Records provided below:

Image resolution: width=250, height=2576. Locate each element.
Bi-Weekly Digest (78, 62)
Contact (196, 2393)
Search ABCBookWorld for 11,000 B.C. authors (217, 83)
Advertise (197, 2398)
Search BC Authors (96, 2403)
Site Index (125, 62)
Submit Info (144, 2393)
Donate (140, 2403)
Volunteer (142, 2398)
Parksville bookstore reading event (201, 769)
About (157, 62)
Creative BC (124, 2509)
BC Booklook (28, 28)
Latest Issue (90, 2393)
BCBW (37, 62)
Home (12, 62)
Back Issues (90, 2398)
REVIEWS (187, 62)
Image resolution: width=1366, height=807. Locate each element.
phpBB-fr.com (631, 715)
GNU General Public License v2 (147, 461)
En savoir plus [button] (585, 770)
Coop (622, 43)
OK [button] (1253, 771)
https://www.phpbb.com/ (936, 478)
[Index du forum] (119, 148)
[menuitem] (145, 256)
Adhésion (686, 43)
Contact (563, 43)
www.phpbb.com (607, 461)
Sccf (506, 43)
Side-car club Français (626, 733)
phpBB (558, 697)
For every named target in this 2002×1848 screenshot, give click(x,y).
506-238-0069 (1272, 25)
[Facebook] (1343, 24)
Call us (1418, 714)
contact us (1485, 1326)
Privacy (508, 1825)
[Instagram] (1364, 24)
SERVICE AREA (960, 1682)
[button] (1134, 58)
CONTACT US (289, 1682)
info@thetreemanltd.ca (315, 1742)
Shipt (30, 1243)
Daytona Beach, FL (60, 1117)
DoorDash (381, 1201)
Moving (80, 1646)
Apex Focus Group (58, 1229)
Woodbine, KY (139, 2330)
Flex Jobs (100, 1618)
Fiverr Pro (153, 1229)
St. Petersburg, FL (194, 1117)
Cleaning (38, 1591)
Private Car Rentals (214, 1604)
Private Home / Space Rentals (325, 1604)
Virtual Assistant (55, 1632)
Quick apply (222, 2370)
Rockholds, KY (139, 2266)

End of Records provided.

Directions
Please return all of the records exactly as they appear.

Written solution
Image resolution: width=250, height=2576. Locate each element.
Bi-Weekly Digest (78, 62)
Contact (196, 2393)
Search ABCBookWorld for 11,000 B.C. authors (217, 83)
Advertise (197, 2398)
Search BC Authors (96, 2403)
Site Index (125, 62)
Submit Info (144, 2393)
Donate (140, 2403)
Volunteer (142, 2398)
Parksville bookstore reading event (201, 769)
About (157, 62)
Creative BC (124, 2509)
BC Booklook (28, 28)
Latest Issue (90, 2393)
BCBW (37, 62)
Home (12, 62)
Back Issues (90, 2398)
REVIEWS (187, 62)
Image resolution: width=1366, height=807. Locate each element.
phpBB-fr.com (631, 715)
GNU General Public License v2 (147, 461)
En savoir plus [button] (585, 770)
Coop (622, 43)
OK [button] (1253, 771)
https://www.phpbb.com/ (936, 478)
[Index du forum] (119, 148)
[menuitem] (145, 256)
Adhésion (686, 43)
Contact (563, 43)
www.phpbb.com (607, 461)
Sccf (506, 43)
Side-car club Français (626, 733)
phpBB (558, 697)
For every named target in this 2002×1848 screenshot, give click(x,y).
506-238-0069 (1272, 25)
[Facebook] (1343, 24)
Call us (1418, 714)
contact us (1485, 1326)
Privacy (508, 1825)
[Instagram] (1364, 24)
SERVICE AREA (960, 1682)
[button] (1134, 58)
CONTACT US (289, 1682)
info@thetreemanltd.ca (315, 1742)
Shipt (30, 1243)
Daytona Beach, FL (60, 1117)
DoorDash (381, 1201)
Moving (80, 1646)
Apex Focus Group (58, 1229)
Woodbine, KY (139, 2330)
Flex Jobs (100, 1618)
Fiverr Pro (153, 1229)
St. Petersburg, FL (194, 1117)
Cleaning (38, 1591)
Private Car Rentals (214, 1604)
Private Home / Space Rentals (325, 1604)
Virtual Assistant (55, 1632)
Quick apply (222, 2370)
Rockholds, KY (139, 2266)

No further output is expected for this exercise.